** DATA EXTRACT follows **

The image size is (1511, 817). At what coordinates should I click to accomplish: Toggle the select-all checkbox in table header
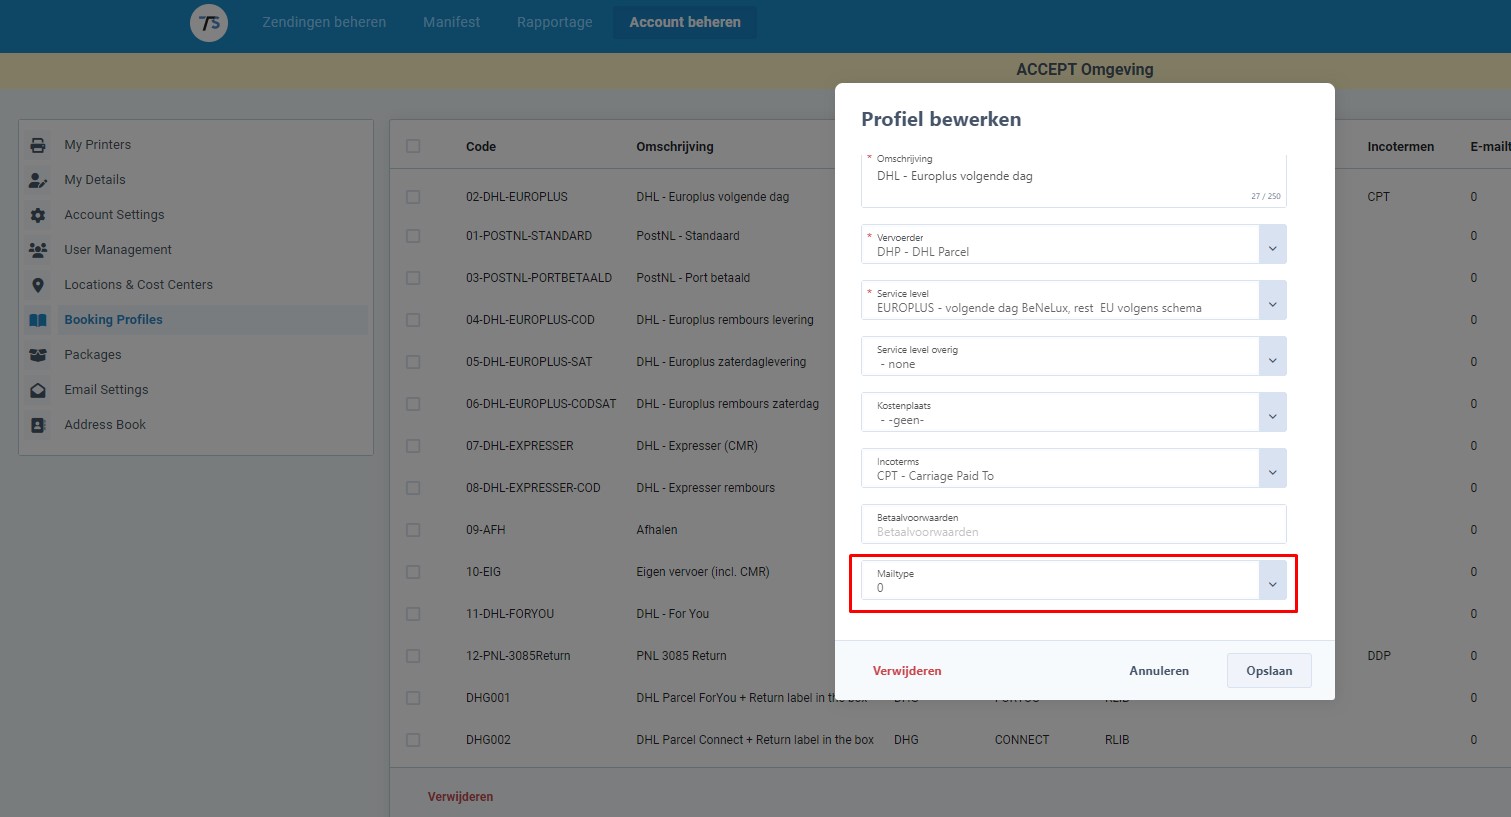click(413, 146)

** End of DATA EXTRACT **
** DATA EXTRACT follows **

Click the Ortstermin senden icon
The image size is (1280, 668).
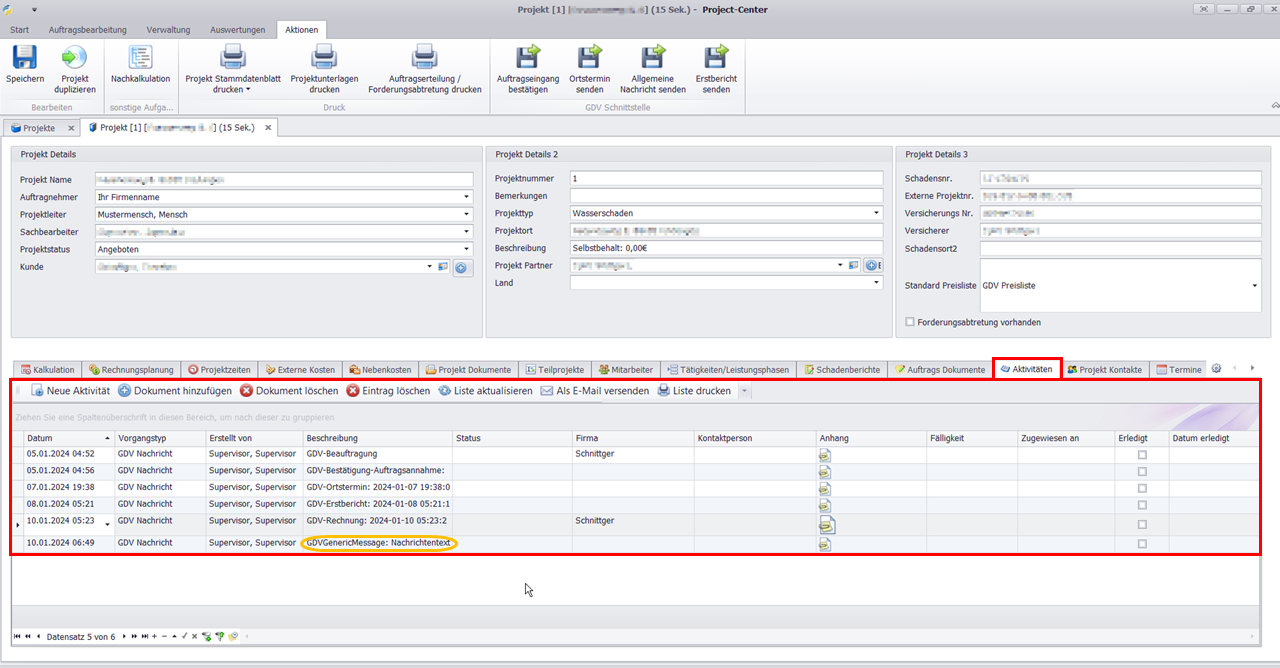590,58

** End of DATA EXTRACT **
** DATA EXTRACT follows **

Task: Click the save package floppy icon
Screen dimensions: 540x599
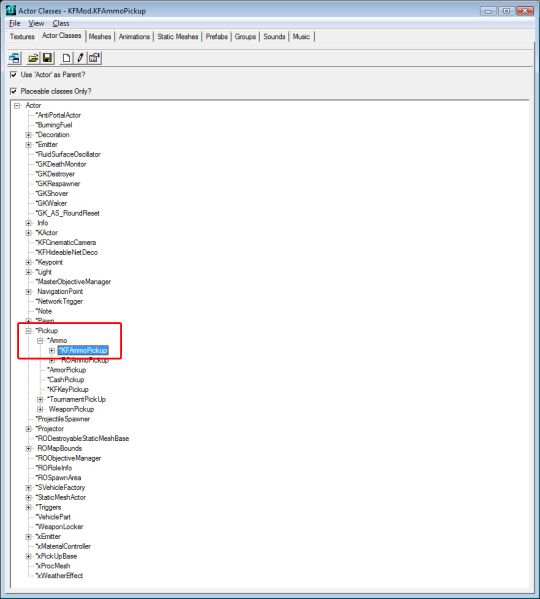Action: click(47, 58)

** End of DATA EXTRACT **

> [PROMPT]:
Go through the records. Copy each line where "icon" appears.

> [OUTPUT FOR THIS TASK]:
Click the Ortstermin senden icon
Task: Click the save package floppy icon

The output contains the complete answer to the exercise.